I won't get into everything I did, but here's the main four points:

  • As suggested in a conference paper, if a violin string wasn't vibrating and had no input, I didn't bother calculating new values for it -- I just returned 0.0. (this model doesn't include sympathetic vibrations, so there was absolutely no change in the output from doing this). I also detected if the string was barely vibrating (i.e. producing a force of less than 1e-6 on the bridge and each modal velocity was below 1e-4), and then "turned off" that string. This step did change the output, but only very slightly. I picked those values experimentally -- I plucked the string, then looked for the time when I really couldn't hear the sound any more. Admittedly, I was using a pair of £10 headphones... if I had a more expensive sound setup (whether headphones, speakers, a larger room, room with less background noise, etc), these values might be too low. If that were the case, it's easy enough to change those constants.

  • Caching any values more complicated than addition or multiplication. In particular, the results of any trig functions were cached -- the amount of extra memory required is trivial (something like 20 kb ?).

  • The code calculates eigenvectors of the string for each mode. This is a series of calculatations in the form

    y_i = sin(x*i)   , i = 0, 1, 2... N (where N=56 in my case)

    There's a well-known optimization for this: to calculate y_n = sin(nW+B), use y_n = 2*cos(W)*y_(n-1) - y(n-2).

    I could improve on that, though. In my case, there's no B, and I know that sin(0) = 0. So I only need to calculate sin(-W) and cos(W).

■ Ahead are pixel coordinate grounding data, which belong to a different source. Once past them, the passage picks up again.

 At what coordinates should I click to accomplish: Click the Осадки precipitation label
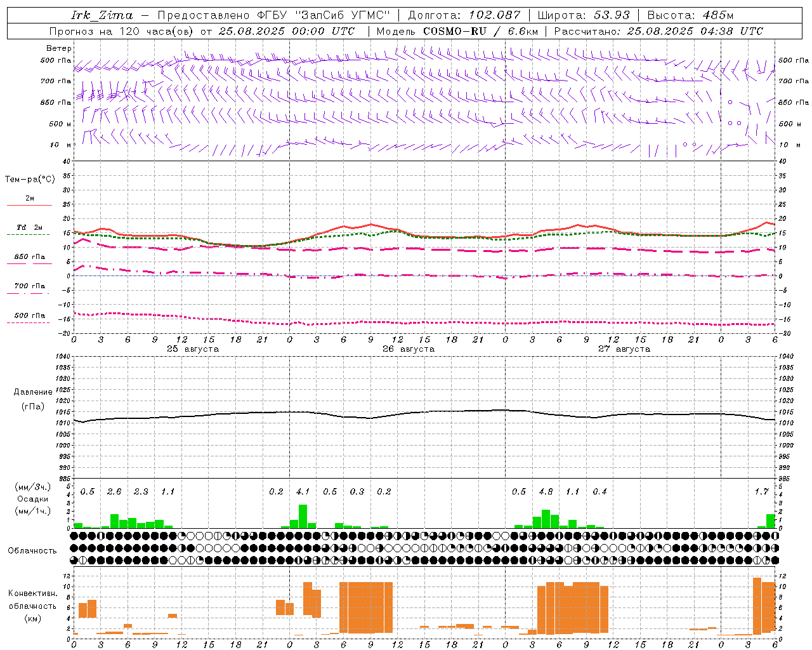(x=32, y=499)
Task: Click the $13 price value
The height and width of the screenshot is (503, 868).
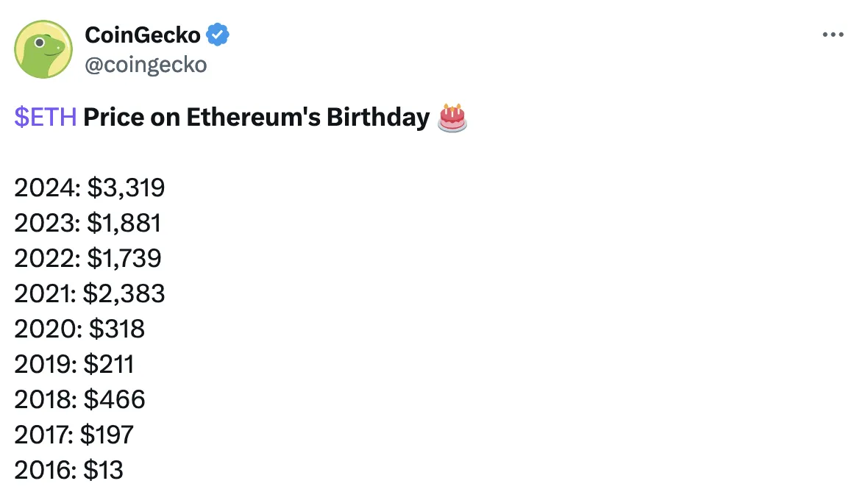Action: 103,470
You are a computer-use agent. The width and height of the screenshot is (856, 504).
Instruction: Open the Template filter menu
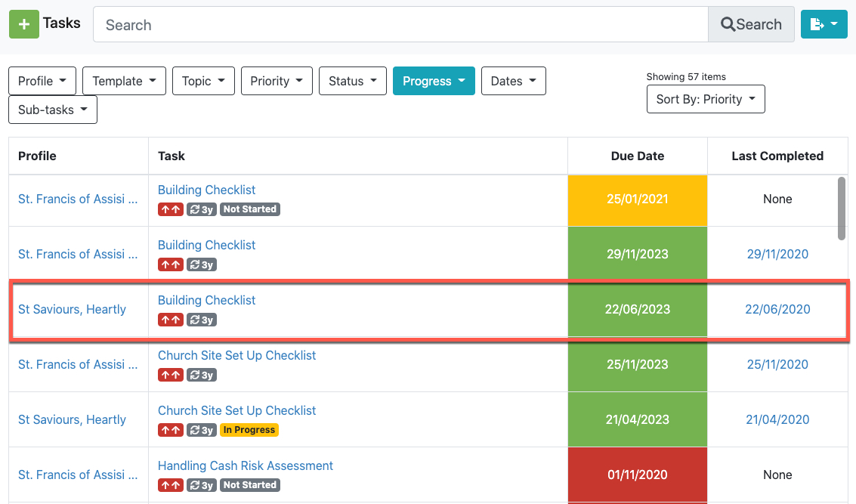point(124,81)
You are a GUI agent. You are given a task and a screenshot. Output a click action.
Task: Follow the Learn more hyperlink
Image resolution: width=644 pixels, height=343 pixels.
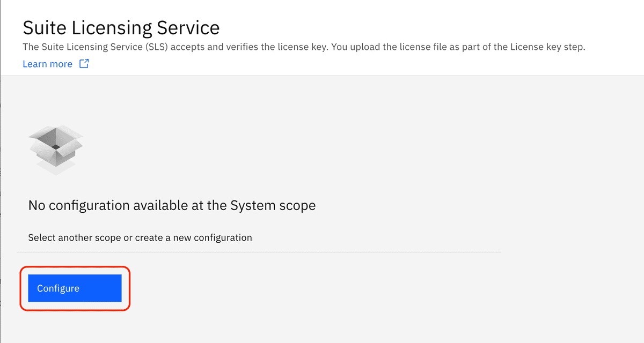[47, 63]
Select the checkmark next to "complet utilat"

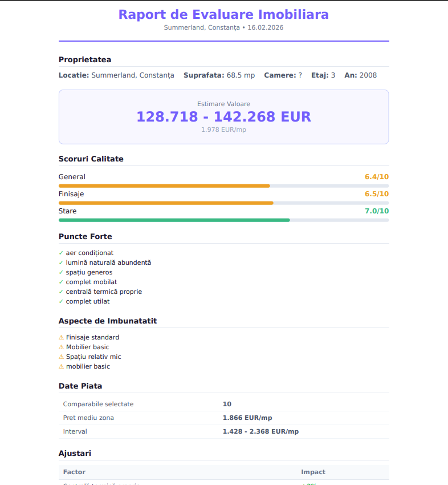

    But wait, it gets better! The quoted webpage includes this code:

    double y[3];
    double keep[N];
    for (int i=0; i<N; i++) {
        y[2] = p*y[1] - y[0];
        keep[i] = sqrt_two_div_l * y[2];
        y[0] = y[1];
        y[1] = y[2];

    but this involves unnecessary copying. We can avoid that by using a ring buffer of size 2:

    double y[2];
    double keep[N];
    unsigned int latest = 0;
    for (int i=0; i<N; i++) {
        y[latest] = p*y[!latest] - y[latest];
        keep[i] = sqrt_two_div_l * y[latest];
        latest = !latest;

    hmm... it just occurred to me that I could avoid using y if I postponed the multiplication by sqrt_two_div_l until after I'd finished calculating the entire array. I mean, go through the array once calculating the sin() values, then go through again multiplying everything by sqrt_two_div_l. I could also get rid of the "latest" variable, and just use i. Hmm... :)

  • Fast ring buffer pointer calculation: the traditional way is to use modulo:

    i = (i++) % BUFFER_SIZE;

    But modulo is division -- it's slow. Another way is to use a comparison:

    if (i == BUFFER_SIZE) {
        i = 0;

    That's better, but still uses a bunch of CPU cycles. To improve it even more (courtesy of my brother), if you always use a buffer size which is a power of 2, you can just use an AND!


    Of course, we've defined BUFFER_SIZE and BUFFER_SIZE_MINUS_ONE at compile-time.

Sadly, none of this optimization is actually useful. Ok, the "inactive string" trick cut the processing time by more than half -- but the other tricks only gave 2-5% improvements in speed. One of the first lessons for people doing computer science is that running time doesn't matter. The real improvements are made at the level of algorithms... if you can do O(ln(n)) less operations than the next person, then it doesn't matter if you wrote your code in perl and he used hand-crafted assembly. Your code is guaranteed to be faster for any sufficiently large problem.

... of course, in the grand scheme of "doing stupid things," spending 3 days obsessing about speed and making your code run 20% faster is hardly a terrible thing. I mean, the next stage of the project is using the physical model to play music; that will involve a *lot* of experiments, and the faster the code runs, the more comfortable those experiments will be.
Anyway, there's the code. I don't have any fancy examples yet; I'm still learning how to "play" this virtual instrument. I should have neat stuff in a month or two.